Tuesday, February 27, 2018


As an afficianado of anything to do with cave paintings, the latest news is terrific. Artwork found in caves at three locations in Spain appear to confirm that they were "painted" by Neanderthals.

Homo Sapiens, reached Europe 40,000 years ago; these art works date from 65,000 years ago. This is the new birth date of art. 

We know that Europeans and Asians have 1-2% Neanderthal genes in their DNA. These new findings suggest that Sapiens and Neanderthals shared a consciousness - and a desire to crawl into caves and paint.
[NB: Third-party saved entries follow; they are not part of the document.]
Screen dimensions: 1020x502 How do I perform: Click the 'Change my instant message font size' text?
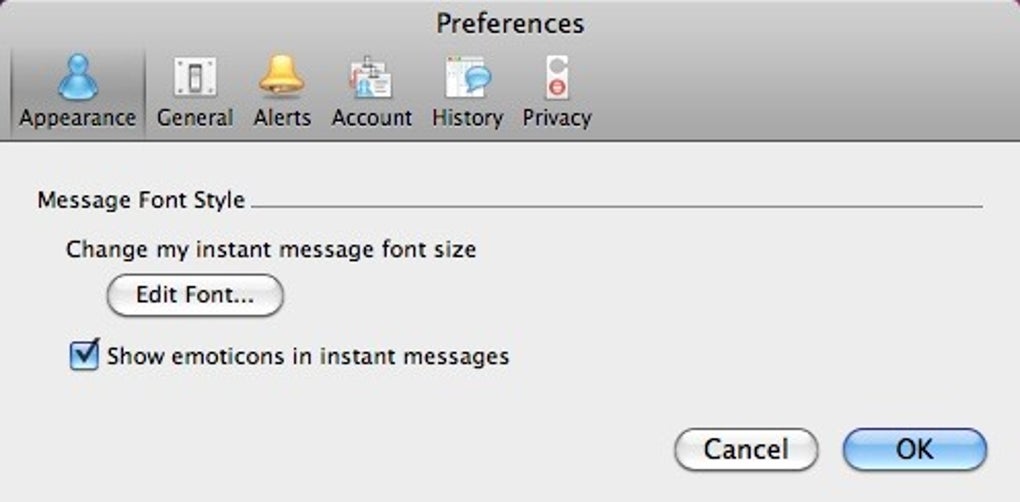click(270, 249)

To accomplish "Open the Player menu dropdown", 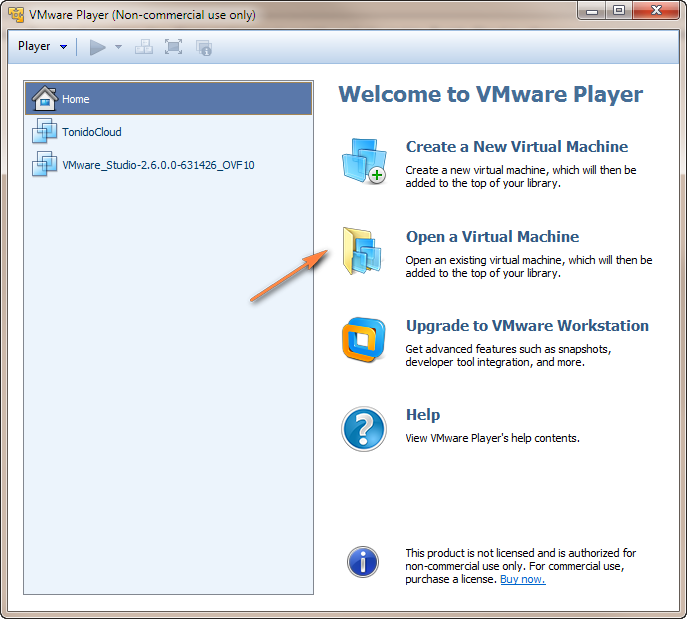I will [x=42, y=47].
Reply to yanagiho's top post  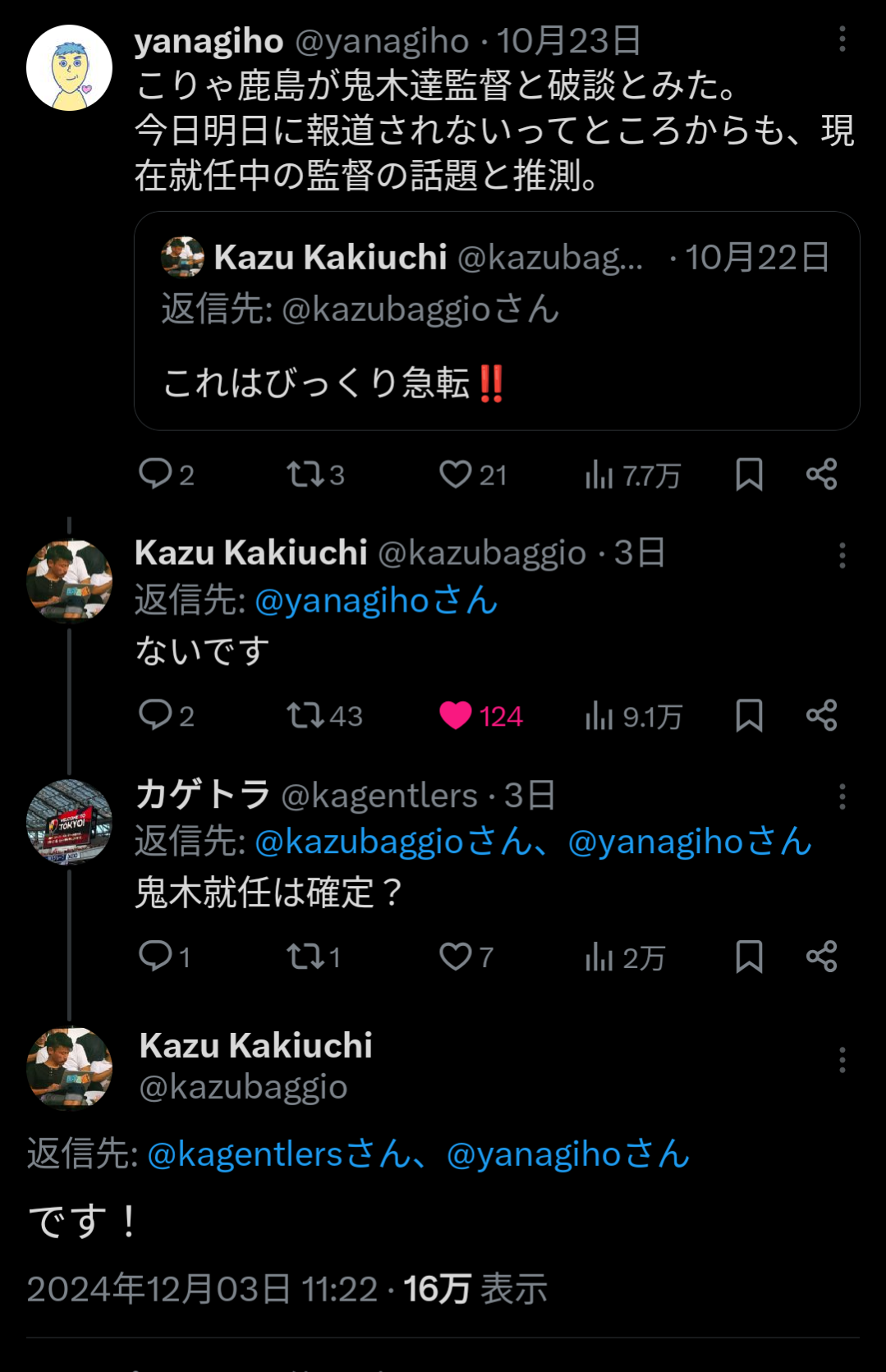(155, 474)
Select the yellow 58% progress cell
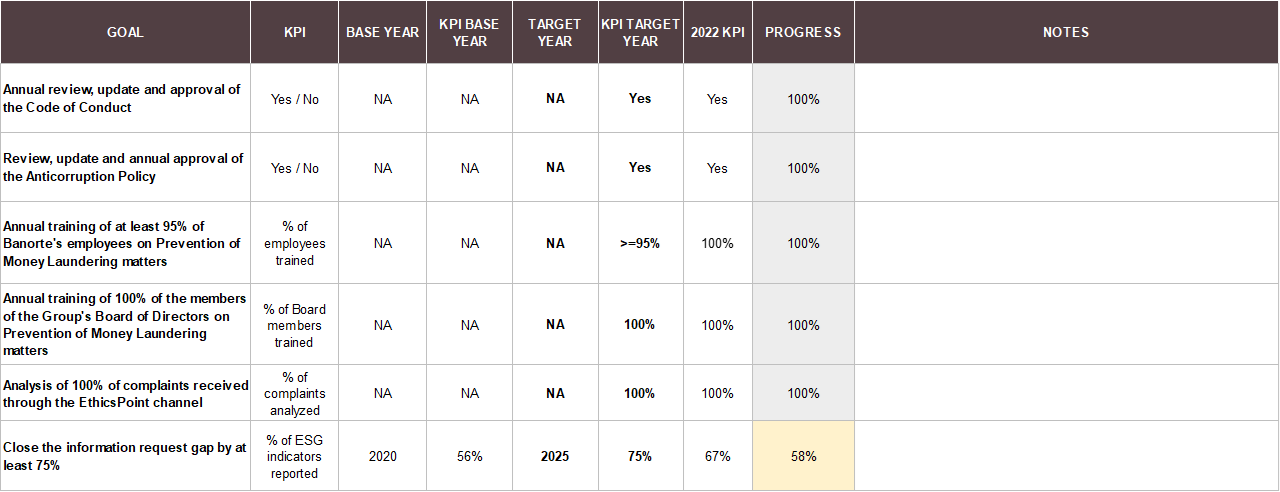 803,456
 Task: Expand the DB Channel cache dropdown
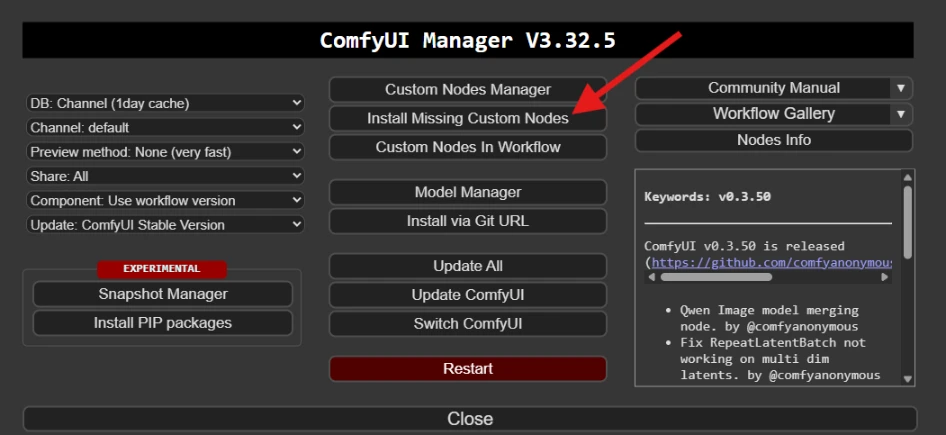click(x=165, y=103)

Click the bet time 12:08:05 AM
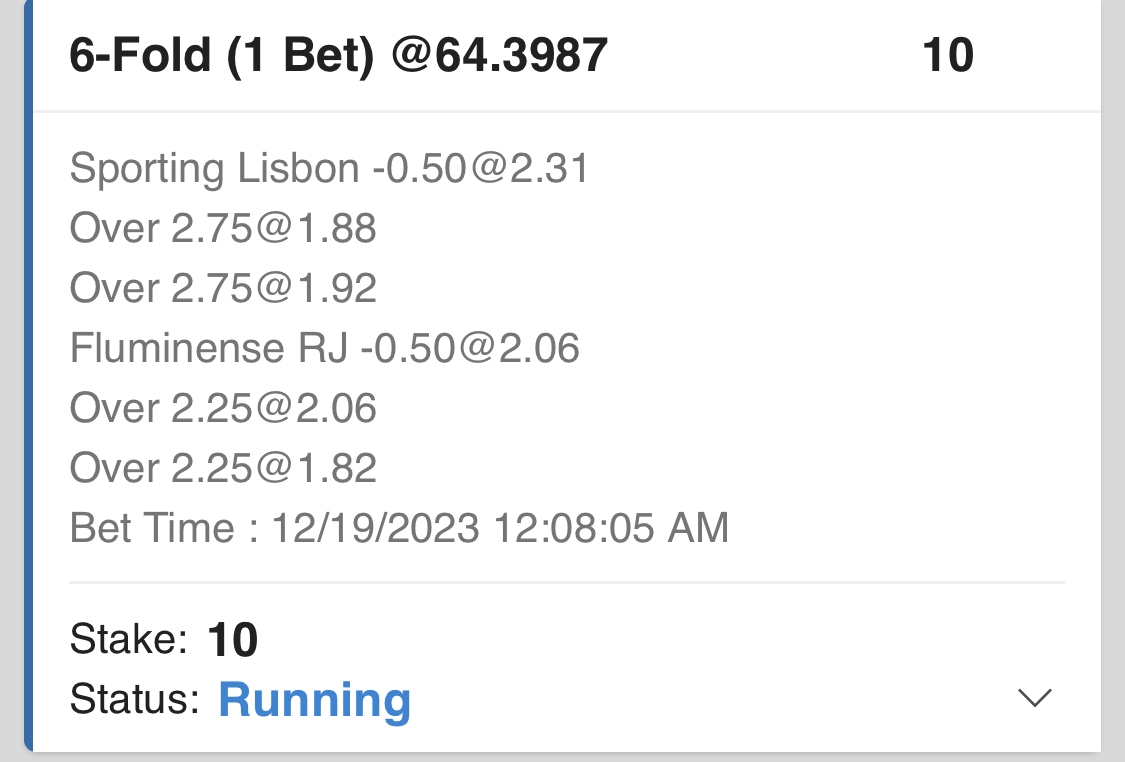609,528
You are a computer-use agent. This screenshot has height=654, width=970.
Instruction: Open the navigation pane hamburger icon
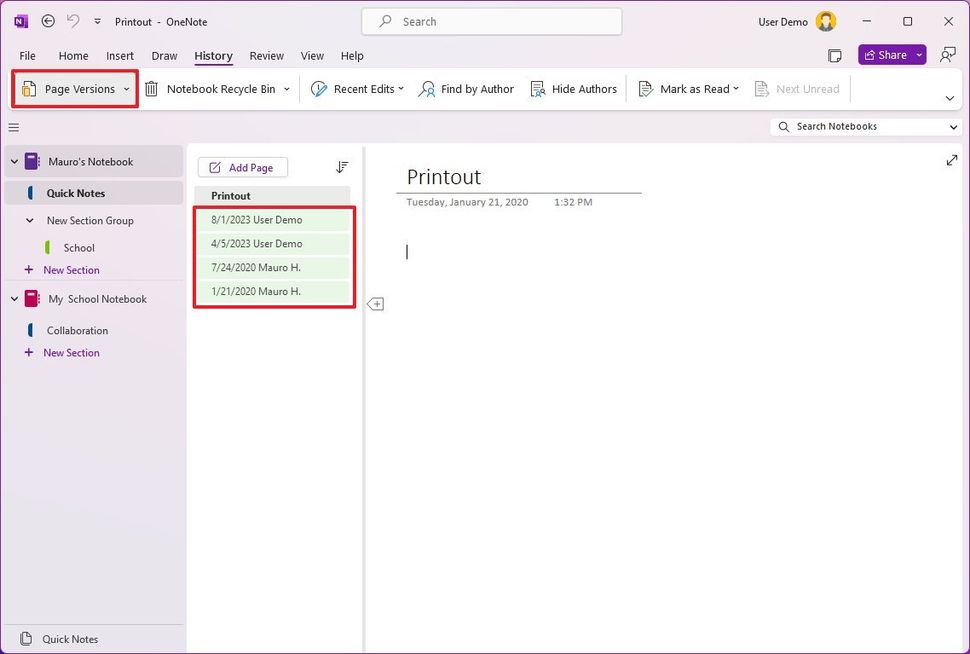(x=14, y=127)
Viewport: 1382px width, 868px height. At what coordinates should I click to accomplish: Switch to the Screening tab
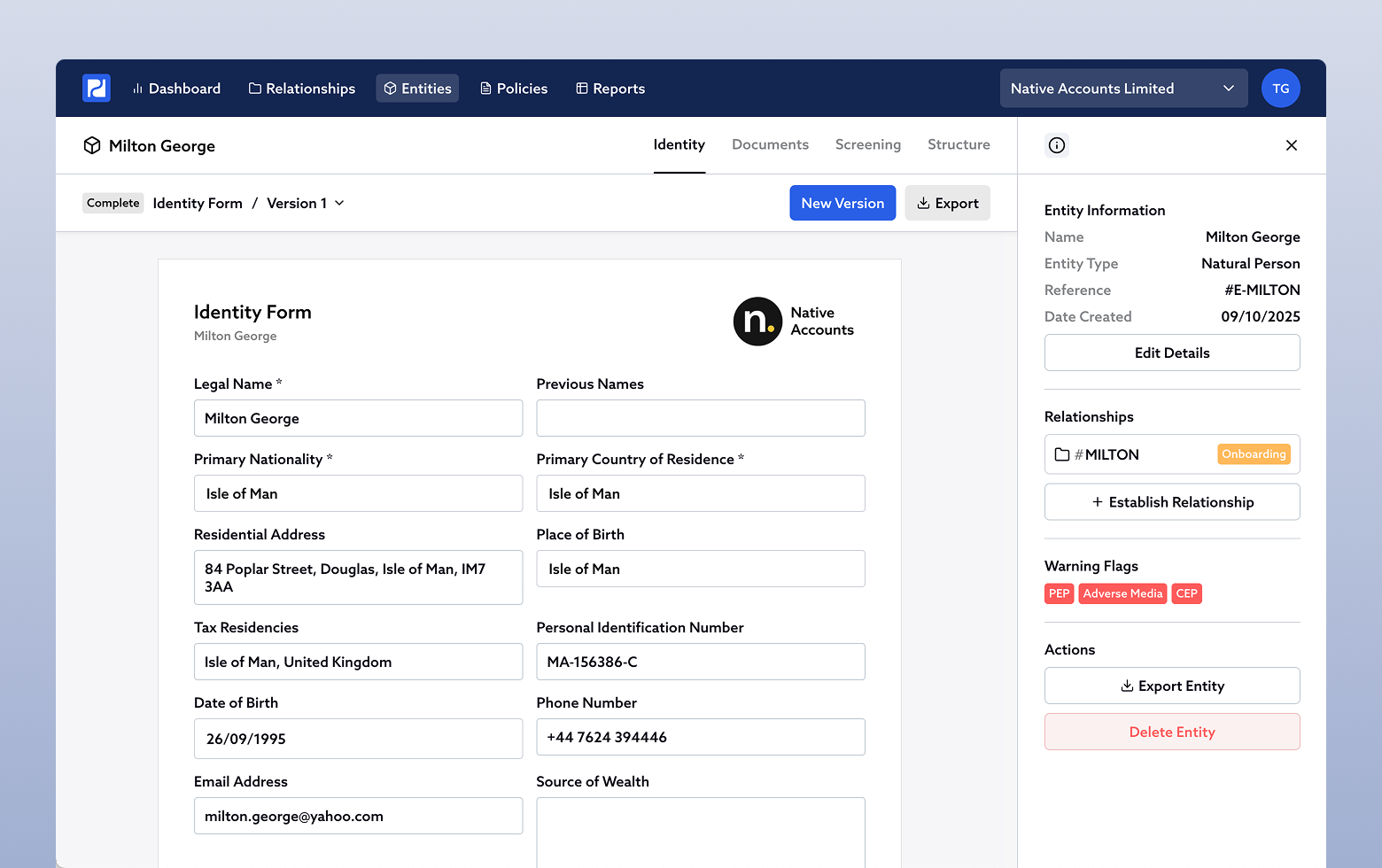pos(867,144)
It's a fascinating story which was widely covered in national papers around the world. The Guardian story by Ian Semple begins:  'More than 65,000 years ago, a Neanderthal reached out and made strokes in red ochre on the wall of a cave, and in doing so, became the first known artist on earth, scientists claim'

Check out this link: Were Neanderthals Artists 

What you see [above left]  is a drawing of one of those artworks. Spots up at the top, a "ladder-type" form containg two different animal parts [they believe these were added by a later artist!] and something else. I have looked at all the videos, pictures and read the accounts.

THE GENERALIST has noticed something. Nobody talks about the shape on the right. It's in none of the accounts. Is it just me or does this look remarkably like an ant perched on some kind of rotor and flying craft made of bones? The scientist's involved did say that nobody would ever be able to decipher the full meaning of this painting - but we can speculate.

What does that stand for? If it's symbolic what the hell is it symbolising. Is it an extra-terrestrial Banksy? It looks incredibly modern and is the first thing I have ever seen which I might consider having tattooed on my body. What else could it be? Whatever it is, I love it!

The Generalist has been tracking developments in many aspects of Ancient Art since 2009. Use Search box (top left) to find them.

Monday, February 26, 2018


Sometimes real life takes over. After a two-month break, THE GENERALIST is back in action. When I finally did manage to shake of the effects of one or maybe two seasonal bugs, I visited the 'Magazine Brighton' shop in Trafalgar Street where I purchased these three titles that demonstrate that print is still a powerful medium.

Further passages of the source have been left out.